1

I am trying to build a vector of strings as an input for model testing (it eventually goes into the lmer function). I Have to change around the columns a lot for different tests, so doing this at the start by declaring them in one place would really speed up the process.

The vector (of strings) is made up of column headings (from the data). There are currently two fixed starting points, and then I would like to iterate through the available column options without repetition and where order is not important.

Example input:

first_col <- "SpA"
secondFixedcol <- "SpecB"
other_cols <- c("C", "D", "E", "F") #This can have any number of parameters

Example output for model text:

modelsText <- c('SpecB',
                'SpA + SpecB',
                'SpA + SpecB + C',
                'SpA + SpecB + D',
                'SpA + SpecB + E',
                'SpA + SpecB + F',
                    'SpA + SpecB',
                    'SpA + SpecB + C + D',
                    'SpA + SpecB + C + E',
                    'SpA + SpecB + C + F',
                        'SpA + SpecB + C + D + E',
                        'SpA + SpecB + C + D + F',
                            'SpA + SpecB + C + D + E + F')

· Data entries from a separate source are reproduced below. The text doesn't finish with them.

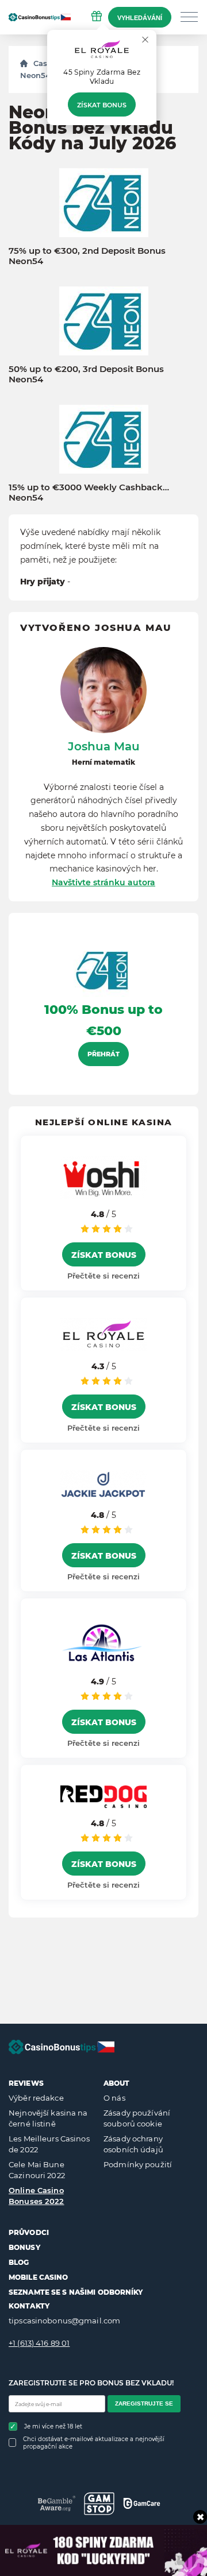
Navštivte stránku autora (103, 882)
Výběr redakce (36, 2097)
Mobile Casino (38, 2277)
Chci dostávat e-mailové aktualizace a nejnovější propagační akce (93, 2442)
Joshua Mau (104, 746)
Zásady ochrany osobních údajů (133, 2144)
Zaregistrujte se (144, 2403)
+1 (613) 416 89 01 (39, 2343)
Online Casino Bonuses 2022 (36, 2196)
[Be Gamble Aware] (56, 2503)
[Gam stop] (99, 2503)
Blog (19, 2262)
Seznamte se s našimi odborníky (76, 2292)
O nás (114, 2097)
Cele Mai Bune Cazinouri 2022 (37, 2170)
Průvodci (29, 2232)
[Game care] (141, 2503)
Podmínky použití (137, 2164)
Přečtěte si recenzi (103, 1275)
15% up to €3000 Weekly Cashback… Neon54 (89, 492)
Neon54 (35, 75)
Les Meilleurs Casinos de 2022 (49, 2144)
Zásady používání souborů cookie (136, 2118)
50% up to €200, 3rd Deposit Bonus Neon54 (86, 374)
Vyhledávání (139, 17)
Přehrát (103, 1054)
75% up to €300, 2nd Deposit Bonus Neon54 (87, 256)
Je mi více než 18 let (53, 2426)
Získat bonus (101, 105)
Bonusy (24, 2247)
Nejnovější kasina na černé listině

My mind is trying to tell me to build some sort of frankenstein For Loop using the Paste function (that is still beyond me at this stage), but there must be something more elegant using vectorisation?

My other idea is to use combinations(4, 3, other_cols, repeats.allowed = FALSE)

and then use a nested For Loop to move through that?

MrSwaggins
  • 87
  • 8
  • i'm not sure if this is what you wanted, but you could check https://stackoverflow.com/questions/40049313/generate-all-combinations-of-all-lengths-in-r-from-a-vector – sammy Nov 30 '20 at 05:42

1 Answers1

3

Taking inspiration from this answer,

combos = do.call(c, lapply(seq_along(other_cols), function(y) {
  arrangements::combinations(other_cols, y, layout = "l")
}))

formulas = sapply(combos, paste, collapse = " + ")

formulas = paste(first_col, secondFixedcol, formulas, sep = " + ")
formulas
#  [1] "SpA + SpecB + C"             "SpA + SpecB + D"             "SpA + SpecB + E"            
#  [4] "SpA + SpecB + F"             "SpA + SpecB + C + D"         "SpA + SpecB + C + E"        
#  [7] "SpA + SpecB + C + F"         "SpA + SpecB + D + E"         "SpA + SpecB + D + F"        
# [10] "SpA + SpecB + E + F"         "SpA + SpecB + C + D + E"     "SpA + SpecB + C + D + F"    
# [13] "SpA + SpecB + C + E + F"     "SpA + SpecB + D + E + F"     "SpA + SpecB + C + D + E + F"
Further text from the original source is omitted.